The Iya-no-Kazurabashi – Part 2 | Sampling the Local Tastes Around the Vine Bridge



The famed Iya-no-Kazurabashi Vine Bridge is considered one of Japan’s 3 most unique bridges and is located in the Iya Valley section of Tokushima’s Miyoshi City. After crossing this amazing bridge, it is also great to sample some of Iya’s various delicacies that are on offer nearby.

Tasting local treats as you stroll around

When walking around the Iya-no-Kazurabashi Vine Bridge you will be sure to notice the several small, traditional restaurants offering up meals and treats unlike anything you may have seen elsewhere.

And probably the first thing to catch you attention would be the charcoal fire-pits  most places have along the roadside which are for roasting up various things on skewers.

Among the skewered delights available are “dekomawashi” and “amego”, both of which are traditional foods of Iya and in the past were cooked at local homes in the same way around the “irori” floor hearths.

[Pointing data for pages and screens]
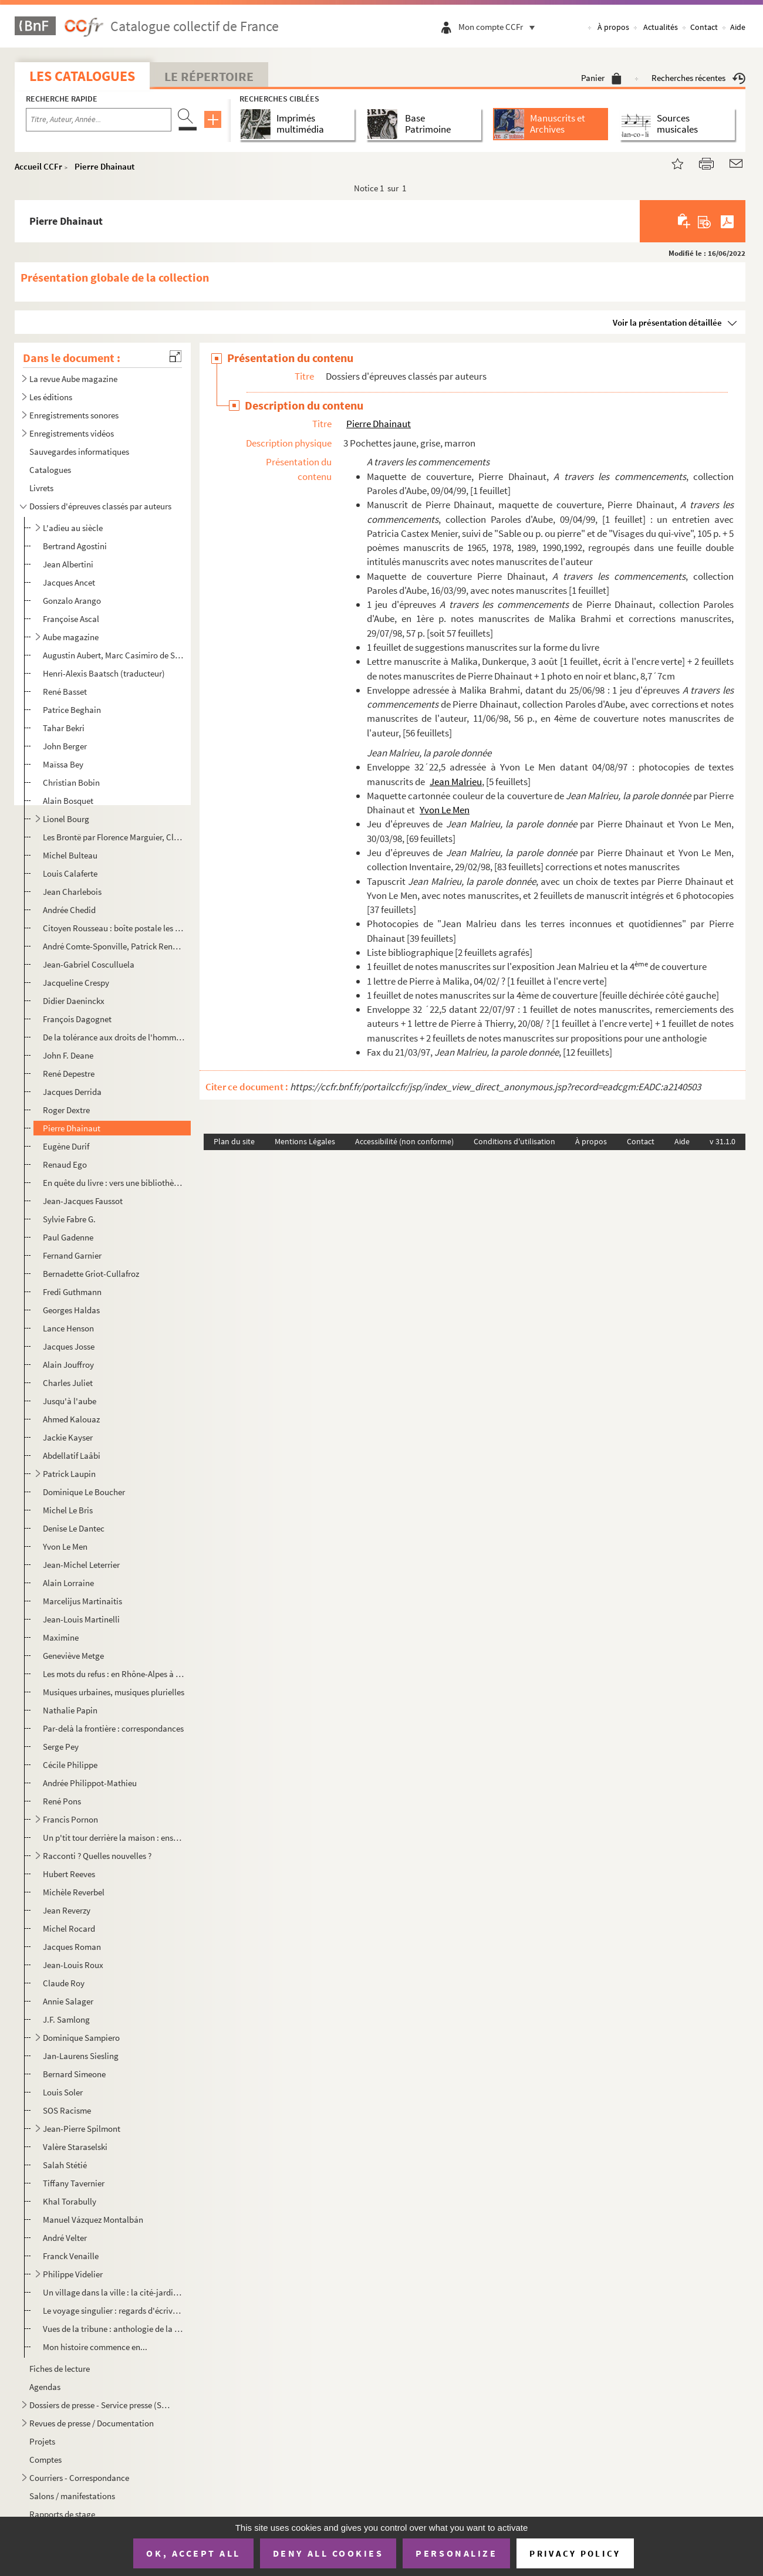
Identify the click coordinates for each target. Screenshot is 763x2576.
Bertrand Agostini (75, 546)
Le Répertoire (209, 76)
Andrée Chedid (69, 909)
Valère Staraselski (75, 2146)
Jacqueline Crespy (76, 982)
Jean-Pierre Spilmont (81, 2128)
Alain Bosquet (68, 800)
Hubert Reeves (69, 1873)
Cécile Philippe (70, 1764)
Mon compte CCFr (499, 27)
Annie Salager (68, 2001)
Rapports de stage (62, 2514)
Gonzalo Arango (72, 600)
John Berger (65, 746)
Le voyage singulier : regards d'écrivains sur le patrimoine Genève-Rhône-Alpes (113, 2310)
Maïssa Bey (63, 764)
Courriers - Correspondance (79, 2477)
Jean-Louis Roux (73, 1964)
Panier (601, 77)
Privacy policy (574, 2553)
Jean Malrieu (456, 781)
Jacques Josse (68, 1346)
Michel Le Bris (68, 1510)
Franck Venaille (71, 2255)
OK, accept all (193, 2553)
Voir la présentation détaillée (667, 322)
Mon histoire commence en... (95, 2346)
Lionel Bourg (66, 818)
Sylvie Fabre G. (69, 1219)
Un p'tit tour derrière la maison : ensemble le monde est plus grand (113, 1837)
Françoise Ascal (71, 618)
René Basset (65, 691)
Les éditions (50, 397)
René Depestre (68, 1073)
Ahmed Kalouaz (71, 1419)
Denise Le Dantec (73, 1528)
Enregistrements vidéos (71, 433)
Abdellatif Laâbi (71, 1455)
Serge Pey (61, 1746)
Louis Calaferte (70, 873)
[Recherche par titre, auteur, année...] (98, 119)
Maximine (61, 1637)
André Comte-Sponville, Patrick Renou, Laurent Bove (113, 946)
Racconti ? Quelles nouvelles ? (97, 1855)
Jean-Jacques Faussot (83, 1200)
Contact (704, 27)
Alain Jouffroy (68, 1364)
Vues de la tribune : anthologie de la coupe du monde (113, 2328)
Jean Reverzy (66, 1910)
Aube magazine (71, 637)
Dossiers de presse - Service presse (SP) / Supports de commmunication (101, 2405)
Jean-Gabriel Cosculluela (88, 964)
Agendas (44, 2386)
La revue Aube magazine (73, 378)
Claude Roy (64, 1983)
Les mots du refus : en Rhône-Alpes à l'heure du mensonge (113, 1673)
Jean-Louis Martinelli (81, 1619)
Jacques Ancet (69, 582)
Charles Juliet (68, 1382)
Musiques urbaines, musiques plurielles (113, 1692)
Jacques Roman (72, 1946)
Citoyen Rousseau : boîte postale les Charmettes (113, 928)
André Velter (65, 2237)
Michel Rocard (69, 1928)
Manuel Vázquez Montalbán (93, 2219)
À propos (613, 27)
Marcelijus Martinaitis (82, 1601)
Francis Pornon (70, 1819)
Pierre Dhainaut (104, 166)
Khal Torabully (69, 2201)
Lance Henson (68, 1328)
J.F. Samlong (66, 2019)
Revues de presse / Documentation (91, 2423)
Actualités (660, 27)
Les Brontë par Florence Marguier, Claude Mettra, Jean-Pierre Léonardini (113, 837)
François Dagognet (77, 1019)
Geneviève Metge (73, 1655)
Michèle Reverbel (73, 1892)
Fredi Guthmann (72, 1291)
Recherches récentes (698, 77)
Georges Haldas (71, 1310)
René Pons (62, 1801)
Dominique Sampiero (81, 2037)
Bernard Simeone (74, 2074)
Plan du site (234, 1141)
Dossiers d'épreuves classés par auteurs (100, 506)
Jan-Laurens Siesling (81, 2055)
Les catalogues (82, 76)
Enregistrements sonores (74, 415)
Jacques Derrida (72, 1091)
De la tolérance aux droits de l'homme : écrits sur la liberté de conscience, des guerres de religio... (113, 1037)
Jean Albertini (68, 564)
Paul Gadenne (68, 1237)
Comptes (45, 2459)
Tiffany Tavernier (73, 2183)
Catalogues (50, 469)
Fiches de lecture (59, 2368)
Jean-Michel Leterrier (81, 1564)
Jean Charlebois (72, 891)
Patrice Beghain (72, 709)
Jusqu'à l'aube (69, 1401)
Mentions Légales (305, 1141)
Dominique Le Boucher (84, 1491)
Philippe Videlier (73, 2274)
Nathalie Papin (70, 1710)
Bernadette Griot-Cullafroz (91, 1273)
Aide (737, 27)
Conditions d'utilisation (514, 1141)
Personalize (456, 2553)
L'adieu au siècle (73, 527)
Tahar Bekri (64, 727)
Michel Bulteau (70, 855)
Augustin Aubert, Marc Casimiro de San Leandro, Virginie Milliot (113, 655)
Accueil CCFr (38, 166)
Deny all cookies (328, 2553)
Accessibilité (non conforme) (404, 1141)
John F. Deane (68, 1055)
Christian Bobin (71, 782)
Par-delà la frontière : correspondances (113, 1728)
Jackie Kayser (68, 1437)
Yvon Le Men (65, 1546)
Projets (42, 2441)
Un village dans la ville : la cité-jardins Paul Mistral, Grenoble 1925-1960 (113, 2292)
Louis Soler (63, 2092)
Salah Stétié (65, 2165)
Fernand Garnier (72, 1255)
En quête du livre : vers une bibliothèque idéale (113, 1182)
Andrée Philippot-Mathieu (90, 1783)
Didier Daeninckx (73, 1000)
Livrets (41, 487)
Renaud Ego (65, 1164)
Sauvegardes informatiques (79, 451)
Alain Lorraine (68, 1582)
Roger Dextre (66, 1109)
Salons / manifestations (72, 2495)
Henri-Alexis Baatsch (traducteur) (104, 673)
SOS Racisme (67, 2110)
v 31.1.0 (722, 1141)
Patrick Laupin (69, 1473)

WHAT YOU NEED TO DO:
Please copy out the whole text about local food near the Iya vine bridge, word for word.

THE SOLUTION:
The Iya-no-Kazurabashi – Part 2 | Sampling the Local Tastes Around the Vine Bridge



The famed Iya-no-Kazurabashi Vine Bridge is considered one of Japan’s 3 most unique bridges and is located in the Iya Valley section of Tokushima’s Miyoshi City. After crossing this amazing bridge, it is also great to sample some of Iya’s various delicacies that are on offer nearby.

Tasting local treats as you stroll around

When walking around the Iya-no-Kazurabashi Vine Bridge you will be sure to notice the several small, traditional restaurants offering up meals and treats unlike anything you may have seen elsewhere.

And probably the first thing to catch you attention would be the charcoal fire-pits  most places have along the roadside which are for roasting up various things on skewers.

Among the skewered delights available are “dekomawashi” and “amego”, both of which are traditional foods of Iya and in the past were cooked at local homes in the same way around the “irori” floor hearths.